Part 7
They knocked at the door and saw a queer little figure sitting in an armchair.
“I can’t get up,” said the child, “because my back’s bad and my legs are queer. But I’m the person of the house. What do you want, young man?”
“I wanted to see my sister.”
“Many young men have sisters. Give me your name, young man.”
“Hexam is my name.”
“Ah, indeed?” said the person of the house. “I thought it might be. Your sister will be in, in about a quarter of an hour. I am very fond of your sister. She’s my particular friend. Take a seat. And this gentleman’s name?”
“Mr. Headstone, my schoolmaster.”
“Take a seat. And would you please to shut the street door first? I can’t very well do it myself, because my back’s so bad, and my legs are so queer.”
They complied in silence, and the little figure went on with its work of gumming and gluing together with a camel’s-hair brush certain pieces of cardboard and thin wood, previously cut into various shapes. The scissors and knives upon the bench showed that the child herself had cut them; and the bright scraps of velvet and silk and ribbon also strewn upon the bench showed that when duly stuffed (and stuffing too was there) she was to cover them smartly. The dexterity of her nimble fingers was remarkable, and, as she brought two thin edges accurately together by giving them a little bite, she would glance at the visitors out of the corners of her gray eyes with a look that outsharpened all her other sharpness.
“You can’t tell me the name of my trade, I’ll be bound,” she said, after taking several of these observations.
“You make pincushions,” said Charley.
“What else do I make?”
“Pen-wipers,” said Bradley Headstone.
“Ha! ha! What else do I make? You’re a schoolmaster, but you can’t tell me.”
“You do something,” he returned, pointing to a corner of the little bench, “with straw; but I don’t know what.”
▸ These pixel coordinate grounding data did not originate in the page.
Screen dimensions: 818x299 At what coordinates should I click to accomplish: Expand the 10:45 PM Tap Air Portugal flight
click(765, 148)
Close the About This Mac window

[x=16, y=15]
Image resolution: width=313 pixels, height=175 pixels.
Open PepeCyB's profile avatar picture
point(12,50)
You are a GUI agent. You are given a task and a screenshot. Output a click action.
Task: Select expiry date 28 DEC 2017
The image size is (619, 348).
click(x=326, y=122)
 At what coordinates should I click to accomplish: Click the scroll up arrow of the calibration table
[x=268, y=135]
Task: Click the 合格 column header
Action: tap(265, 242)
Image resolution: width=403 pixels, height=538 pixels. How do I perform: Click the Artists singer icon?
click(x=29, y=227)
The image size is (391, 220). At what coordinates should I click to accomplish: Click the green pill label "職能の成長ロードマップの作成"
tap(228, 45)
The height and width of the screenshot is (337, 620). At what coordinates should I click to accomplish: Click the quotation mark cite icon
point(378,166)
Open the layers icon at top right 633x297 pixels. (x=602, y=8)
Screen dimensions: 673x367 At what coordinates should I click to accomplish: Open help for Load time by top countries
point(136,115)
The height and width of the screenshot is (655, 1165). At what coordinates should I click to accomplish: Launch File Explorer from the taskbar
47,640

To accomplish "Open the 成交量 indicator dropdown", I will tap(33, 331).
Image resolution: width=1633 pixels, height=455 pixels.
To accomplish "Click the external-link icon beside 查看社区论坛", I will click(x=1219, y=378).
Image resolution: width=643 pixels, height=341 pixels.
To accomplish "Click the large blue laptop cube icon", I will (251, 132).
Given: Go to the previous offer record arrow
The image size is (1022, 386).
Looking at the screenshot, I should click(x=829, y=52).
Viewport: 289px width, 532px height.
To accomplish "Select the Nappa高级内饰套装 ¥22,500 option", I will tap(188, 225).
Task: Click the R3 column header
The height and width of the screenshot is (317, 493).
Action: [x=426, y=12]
“Well done you!” cried the person of the house. “I only make pincushions and pen-wipers to use up my waste. But my straw really does belong to my business. Try again. What do I make with my straw?”
“Dinner-mats.”
“A schoolmaster, and says dinner-mats! I’ll give you a clue to my trade, in a game of forfeits. I love my love with a B because she’s Beautiful; I hate my love with a B because she is Brazen; I took her to the sign of the Blue Boar, and I treated her with Bonnets; her name’s Bouncer, and she lives in Bedlam.--Now, what do I make with my straw?”
“Ladies’ bonnets?”
“Fine ladies’,” said the person of the house, nodding assent. “Dolls’. I’m a Doll’s Dressmaker.”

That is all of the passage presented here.